RECORD SET: Begin

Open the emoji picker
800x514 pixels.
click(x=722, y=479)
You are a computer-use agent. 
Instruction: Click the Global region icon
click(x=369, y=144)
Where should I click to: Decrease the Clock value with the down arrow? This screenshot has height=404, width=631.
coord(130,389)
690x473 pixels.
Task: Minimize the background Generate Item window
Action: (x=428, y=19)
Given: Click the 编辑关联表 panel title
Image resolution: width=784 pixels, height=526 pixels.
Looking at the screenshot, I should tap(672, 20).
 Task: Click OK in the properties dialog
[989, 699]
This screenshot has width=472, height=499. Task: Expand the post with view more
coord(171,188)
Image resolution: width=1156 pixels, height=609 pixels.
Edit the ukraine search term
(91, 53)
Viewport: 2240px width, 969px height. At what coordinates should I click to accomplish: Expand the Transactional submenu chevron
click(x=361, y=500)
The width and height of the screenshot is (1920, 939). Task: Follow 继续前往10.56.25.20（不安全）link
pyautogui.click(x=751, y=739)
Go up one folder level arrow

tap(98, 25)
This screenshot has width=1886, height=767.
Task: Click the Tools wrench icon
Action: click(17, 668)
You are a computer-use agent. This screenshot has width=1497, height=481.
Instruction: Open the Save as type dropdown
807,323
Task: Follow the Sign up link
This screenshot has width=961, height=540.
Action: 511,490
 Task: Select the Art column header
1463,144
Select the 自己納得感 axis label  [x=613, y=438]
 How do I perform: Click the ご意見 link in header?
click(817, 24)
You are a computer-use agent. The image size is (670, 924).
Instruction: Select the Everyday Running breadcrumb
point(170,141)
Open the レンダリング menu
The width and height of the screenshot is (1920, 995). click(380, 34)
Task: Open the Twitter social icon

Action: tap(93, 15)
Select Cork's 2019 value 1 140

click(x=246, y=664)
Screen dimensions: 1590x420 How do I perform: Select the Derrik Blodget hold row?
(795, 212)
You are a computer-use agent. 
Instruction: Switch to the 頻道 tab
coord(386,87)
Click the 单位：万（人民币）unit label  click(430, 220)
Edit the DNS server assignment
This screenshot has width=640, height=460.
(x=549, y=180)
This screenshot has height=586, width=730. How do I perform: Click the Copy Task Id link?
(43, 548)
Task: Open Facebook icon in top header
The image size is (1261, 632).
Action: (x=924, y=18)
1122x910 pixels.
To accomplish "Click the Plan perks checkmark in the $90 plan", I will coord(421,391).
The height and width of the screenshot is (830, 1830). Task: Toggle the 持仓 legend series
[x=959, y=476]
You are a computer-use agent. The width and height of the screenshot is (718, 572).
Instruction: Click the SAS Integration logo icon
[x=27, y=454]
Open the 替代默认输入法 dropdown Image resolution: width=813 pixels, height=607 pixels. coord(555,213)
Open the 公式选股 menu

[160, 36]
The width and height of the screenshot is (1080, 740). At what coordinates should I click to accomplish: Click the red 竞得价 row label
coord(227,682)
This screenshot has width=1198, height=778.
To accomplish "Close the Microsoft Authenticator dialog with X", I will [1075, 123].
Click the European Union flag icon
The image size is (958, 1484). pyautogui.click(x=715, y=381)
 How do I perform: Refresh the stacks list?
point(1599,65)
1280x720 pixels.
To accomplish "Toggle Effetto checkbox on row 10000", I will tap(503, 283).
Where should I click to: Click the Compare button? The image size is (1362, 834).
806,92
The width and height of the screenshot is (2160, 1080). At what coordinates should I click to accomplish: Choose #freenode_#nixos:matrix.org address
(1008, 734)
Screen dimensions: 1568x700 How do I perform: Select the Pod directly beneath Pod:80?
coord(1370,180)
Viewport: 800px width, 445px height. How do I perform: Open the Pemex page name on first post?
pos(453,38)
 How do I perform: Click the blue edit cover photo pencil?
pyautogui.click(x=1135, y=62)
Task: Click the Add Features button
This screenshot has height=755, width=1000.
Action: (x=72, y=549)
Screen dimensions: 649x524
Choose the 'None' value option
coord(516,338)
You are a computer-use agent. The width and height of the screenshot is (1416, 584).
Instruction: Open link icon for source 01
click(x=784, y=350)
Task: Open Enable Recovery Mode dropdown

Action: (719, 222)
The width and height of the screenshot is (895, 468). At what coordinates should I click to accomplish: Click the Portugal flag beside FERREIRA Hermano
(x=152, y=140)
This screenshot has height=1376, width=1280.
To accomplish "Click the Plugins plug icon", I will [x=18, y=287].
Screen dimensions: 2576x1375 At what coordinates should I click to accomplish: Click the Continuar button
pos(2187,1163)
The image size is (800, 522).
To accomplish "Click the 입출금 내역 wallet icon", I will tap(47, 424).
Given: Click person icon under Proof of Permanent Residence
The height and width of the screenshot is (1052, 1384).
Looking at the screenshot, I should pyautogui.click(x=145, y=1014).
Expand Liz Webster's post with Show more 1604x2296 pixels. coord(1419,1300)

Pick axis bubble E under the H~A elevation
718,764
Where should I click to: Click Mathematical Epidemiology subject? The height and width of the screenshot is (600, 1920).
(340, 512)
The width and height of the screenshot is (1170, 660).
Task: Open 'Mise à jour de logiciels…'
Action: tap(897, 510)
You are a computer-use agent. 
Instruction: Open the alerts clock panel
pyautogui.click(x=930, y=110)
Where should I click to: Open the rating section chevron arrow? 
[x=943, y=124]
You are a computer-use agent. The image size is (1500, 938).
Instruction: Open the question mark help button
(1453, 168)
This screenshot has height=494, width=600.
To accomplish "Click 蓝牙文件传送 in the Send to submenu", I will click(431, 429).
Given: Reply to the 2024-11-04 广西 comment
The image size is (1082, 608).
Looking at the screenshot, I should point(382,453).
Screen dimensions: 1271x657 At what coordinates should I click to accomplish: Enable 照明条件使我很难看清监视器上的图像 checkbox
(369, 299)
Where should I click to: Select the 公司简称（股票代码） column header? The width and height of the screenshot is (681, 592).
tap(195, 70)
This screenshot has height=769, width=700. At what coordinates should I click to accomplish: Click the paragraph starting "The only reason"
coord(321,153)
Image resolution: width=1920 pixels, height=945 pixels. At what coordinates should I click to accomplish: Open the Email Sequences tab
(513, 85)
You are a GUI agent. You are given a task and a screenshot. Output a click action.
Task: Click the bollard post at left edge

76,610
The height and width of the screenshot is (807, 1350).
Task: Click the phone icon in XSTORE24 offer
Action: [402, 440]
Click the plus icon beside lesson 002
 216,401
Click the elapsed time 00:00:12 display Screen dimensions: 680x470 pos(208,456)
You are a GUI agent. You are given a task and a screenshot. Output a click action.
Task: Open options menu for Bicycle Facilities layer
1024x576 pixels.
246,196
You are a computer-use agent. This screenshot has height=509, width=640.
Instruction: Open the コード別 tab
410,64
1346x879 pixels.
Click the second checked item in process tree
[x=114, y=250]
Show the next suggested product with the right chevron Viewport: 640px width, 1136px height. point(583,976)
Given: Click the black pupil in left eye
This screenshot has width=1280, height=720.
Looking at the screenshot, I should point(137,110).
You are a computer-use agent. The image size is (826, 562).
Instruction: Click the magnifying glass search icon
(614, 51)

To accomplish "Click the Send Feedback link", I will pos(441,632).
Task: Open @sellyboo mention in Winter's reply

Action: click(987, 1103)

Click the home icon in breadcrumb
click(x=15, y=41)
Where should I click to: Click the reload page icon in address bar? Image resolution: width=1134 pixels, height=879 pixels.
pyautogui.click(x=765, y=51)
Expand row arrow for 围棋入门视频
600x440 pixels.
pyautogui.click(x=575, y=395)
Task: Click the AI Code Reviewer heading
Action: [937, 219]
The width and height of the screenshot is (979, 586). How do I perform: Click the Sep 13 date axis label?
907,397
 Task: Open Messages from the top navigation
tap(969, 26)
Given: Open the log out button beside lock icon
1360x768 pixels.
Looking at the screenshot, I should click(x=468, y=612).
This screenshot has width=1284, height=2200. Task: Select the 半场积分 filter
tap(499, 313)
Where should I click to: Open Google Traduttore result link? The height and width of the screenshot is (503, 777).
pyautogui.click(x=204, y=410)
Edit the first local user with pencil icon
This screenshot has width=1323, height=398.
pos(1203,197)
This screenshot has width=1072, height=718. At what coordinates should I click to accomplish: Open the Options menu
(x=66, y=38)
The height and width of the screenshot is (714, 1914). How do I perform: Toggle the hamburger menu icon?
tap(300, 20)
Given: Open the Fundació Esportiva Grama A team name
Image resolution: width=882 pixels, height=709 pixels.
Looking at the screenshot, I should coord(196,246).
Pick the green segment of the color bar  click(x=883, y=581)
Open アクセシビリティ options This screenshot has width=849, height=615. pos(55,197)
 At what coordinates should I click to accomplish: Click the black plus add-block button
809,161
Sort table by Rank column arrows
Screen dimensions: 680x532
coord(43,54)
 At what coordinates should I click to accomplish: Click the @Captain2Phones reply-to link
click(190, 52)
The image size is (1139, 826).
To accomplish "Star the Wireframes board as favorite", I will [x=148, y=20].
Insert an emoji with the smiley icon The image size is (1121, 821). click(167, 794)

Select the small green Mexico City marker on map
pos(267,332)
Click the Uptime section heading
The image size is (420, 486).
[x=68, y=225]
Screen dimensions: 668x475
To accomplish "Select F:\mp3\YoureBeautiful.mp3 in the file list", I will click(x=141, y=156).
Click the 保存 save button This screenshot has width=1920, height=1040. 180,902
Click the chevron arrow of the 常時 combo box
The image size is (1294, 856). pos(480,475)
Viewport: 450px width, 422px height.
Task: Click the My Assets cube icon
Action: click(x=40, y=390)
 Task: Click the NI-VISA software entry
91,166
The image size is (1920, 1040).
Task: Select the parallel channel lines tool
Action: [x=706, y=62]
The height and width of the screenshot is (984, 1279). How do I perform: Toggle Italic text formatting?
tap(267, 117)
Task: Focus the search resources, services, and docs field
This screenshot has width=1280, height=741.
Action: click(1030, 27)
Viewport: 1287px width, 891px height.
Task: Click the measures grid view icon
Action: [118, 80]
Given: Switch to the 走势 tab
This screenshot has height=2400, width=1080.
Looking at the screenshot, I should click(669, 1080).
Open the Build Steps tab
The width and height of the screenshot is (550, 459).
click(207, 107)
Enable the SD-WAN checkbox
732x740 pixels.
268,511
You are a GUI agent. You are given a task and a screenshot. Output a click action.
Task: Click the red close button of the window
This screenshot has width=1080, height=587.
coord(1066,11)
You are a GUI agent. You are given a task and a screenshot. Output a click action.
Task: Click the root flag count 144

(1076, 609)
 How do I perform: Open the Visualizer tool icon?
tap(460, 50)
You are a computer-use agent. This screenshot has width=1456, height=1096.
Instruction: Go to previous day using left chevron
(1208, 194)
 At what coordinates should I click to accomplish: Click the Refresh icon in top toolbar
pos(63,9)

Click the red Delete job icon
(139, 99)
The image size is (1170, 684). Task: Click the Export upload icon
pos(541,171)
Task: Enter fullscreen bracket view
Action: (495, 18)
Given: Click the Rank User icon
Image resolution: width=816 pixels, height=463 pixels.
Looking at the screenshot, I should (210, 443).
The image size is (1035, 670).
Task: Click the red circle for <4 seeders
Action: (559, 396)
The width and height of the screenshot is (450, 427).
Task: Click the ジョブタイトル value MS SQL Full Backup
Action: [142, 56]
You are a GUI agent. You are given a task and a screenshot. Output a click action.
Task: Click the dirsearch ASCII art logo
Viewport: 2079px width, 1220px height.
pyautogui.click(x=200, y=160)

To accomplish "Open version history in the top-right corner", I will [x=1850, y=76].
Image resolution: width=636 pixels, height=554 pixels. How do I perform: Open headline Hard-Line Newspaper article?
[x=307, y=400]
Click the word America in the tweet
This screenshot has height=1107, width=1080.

RECORD SET: End

■ **REQUIRED ACTION**:
Set down exactly the lines from the start of the records to the line with "Select the 自己納得感". Include that line, and add nothing more.

■ **RESULT BELOW**:
Open the emoji picker
800x514 pixels.
click(x=722, y=479)
You are a computer-use agent. 
Instruction: Click the Global region icon
click(x=369, y=144)
Where should I click to: Decrease the Clock value with the down arrow? This screenshot has height=404, width=631.
coord(130,389)
690x473 pixels.
Task: Minimize the background Generate Item window
Action: (x=428, y=19)
Given: Click the 编辑关联表 panel title
Image resolution: width=784 pixels, height=526 pixels.
Looking at the screenshot, I should tap(672, 20).
 Task: Click OK in the properties dialog
[989, 699]
This screenshot has width=472, height=499. Task: Expand the post with view more
coord(171,188)
Image resolution: width=1156 pixels, height=609 pixels.
Edit the ukraine search term
(91, 53)
Viewport: 2240px width, 969px height. At what coordinates should I click to accomplish: Expand the Transactional submenu chevron
click(x=361, y=500)
The width and height of the screenshot is (1920, 939). Task: Follow 继续前往10.56.25.20（不安全）link
pyautogui.click(x=751, y=739)
Go up one folder level arrow

tap(98, 25)
This screenshot has width=1886, height=767.
Task: Click the Tools wrench icon
Action: click(17, 668)
You are a computer-use agent. This screenshot has width=1497, height=481.
Instruction: Open the Save as type dropdown
807,323
Task: Follow the Sign up link
This screenshot has width=961, height=540.
Action: 511,490
 Task: Select the Art column header
1463,144
Select the 自己納得感 axis label  [x=613, y=438]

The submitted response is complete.